__Task instructions__
From the suspension system passage, list every component that has a reference numeral, along with its numeral.

__Selection__
>>>
Example 4—Suspension System
• This invention relates to a modular ceiling suspension system particularly suited to the suspension of the acoustic products described above. But it can be used to suspend other products.
Overview and Component Description
• FIG. 15 shows a suspension system according to one embodiment of the present invention. This figure shows the assembly of the various suspension components, forming a system designed to suspend acoustic elements. Unlike the acoustic components in the above Examples 1 to 3, these suspension components are preferably made primarily of metal for structural support and durability.
• The suspension system comprises a dropper bracket 200 which is shown in more detail in FIG. 16 . The dropper bracket 200 is configured to be attached to a supporting structure, such as a ceiling or the underside of an overhead concrete floor. It comprises a dropper tube 201 extending downward from the dropper bracket 200. The dropper tube 201 can be of different lengths to accommodate the desired positioning of the acoustic element (for examples, the fin of FIG. 28 or any other fins described above or the grid of FIG. 2 or the beam of FIG. 1 ).
• At a lower end of the dropper tube 201, a rail bracket 202 is provided, which supports a rail 203. The rail 203 serves as a mounting structure for an acoustic element (not shown in FIG. 15 ). To extend the length of the rail 203, additional rail sections can be connected using rail joiners 204 thereby allowing a modular and adaptable configuration.
• The dropper bracket 200 comprises a central dowel component 210 (pivoting component 210) and a main bolt 211, which allow the dropper tube 201 to pivot and hang vertically even if the mounting surface is uneven, such as on a pitched roof. The pivoting mechanism can operate along two axes, namely a major axis A and minor axis B to allow pivoting in two directions. The major axis A has a large degree of rotation (up to 180 degrees as shown in FIG. 18 ) whereas the minor axis has a limited movement due to geometry constraints, preferably substantially 15 degrees in either direction as shown in FIG. 17 . Such duel-axis pivoting allows dropper tube 201 to hang plumb under its own weight, with its centre of mass acting through the intersection of these two axes. Once the dropper tube is correctly aligned, the main bolt 211 can be tightened to lock the system in place, securing the assembly and providing the additional bracing support. The dropper bracket 200 has a large footprint to improve stability particularly in seismic-prone regions.
<<<
__Excerpted records__
>>>
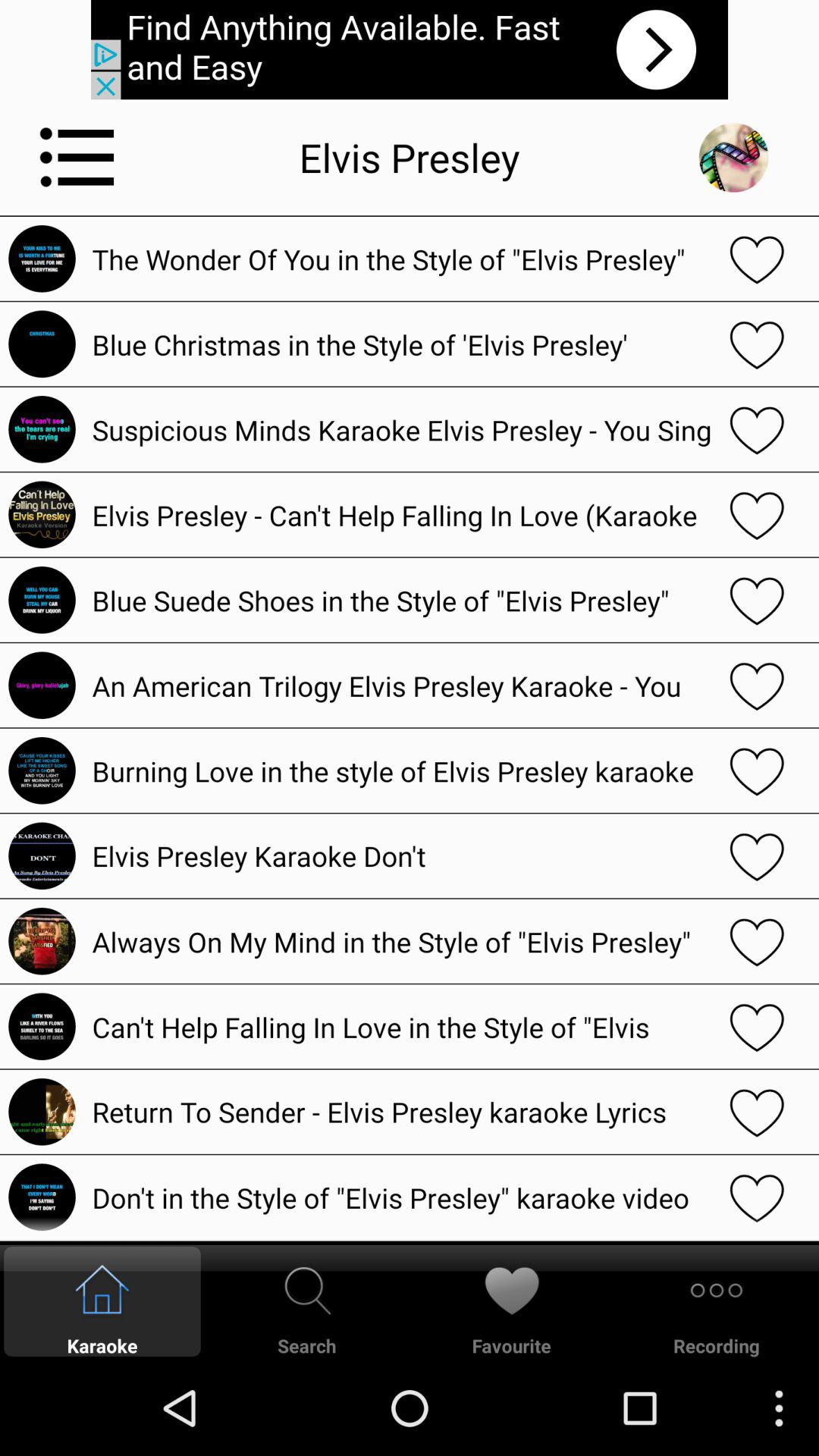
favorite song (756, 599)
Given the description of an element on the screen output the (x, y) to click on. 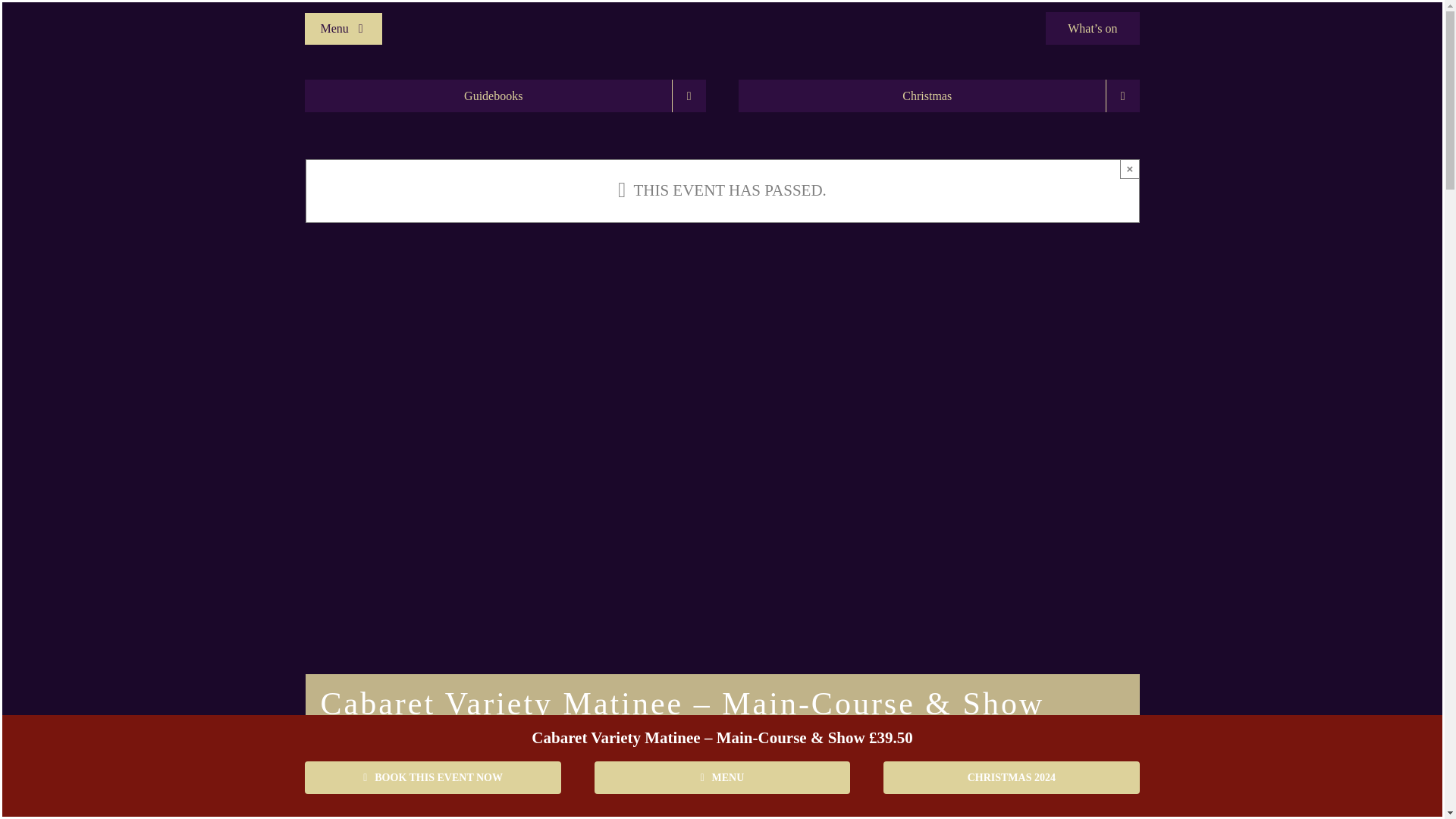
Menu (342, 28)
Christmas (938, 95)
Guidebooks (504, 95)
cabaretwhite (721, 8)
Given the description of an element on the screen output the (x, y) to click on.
<<<
__Written solution__
- Dropper bracket 200
- Dropper tube 201
- Rail bracket 202
- Rail 203
- Rail joiners 204
- Central dowel component (pivoting component) 210
- Main bolt 211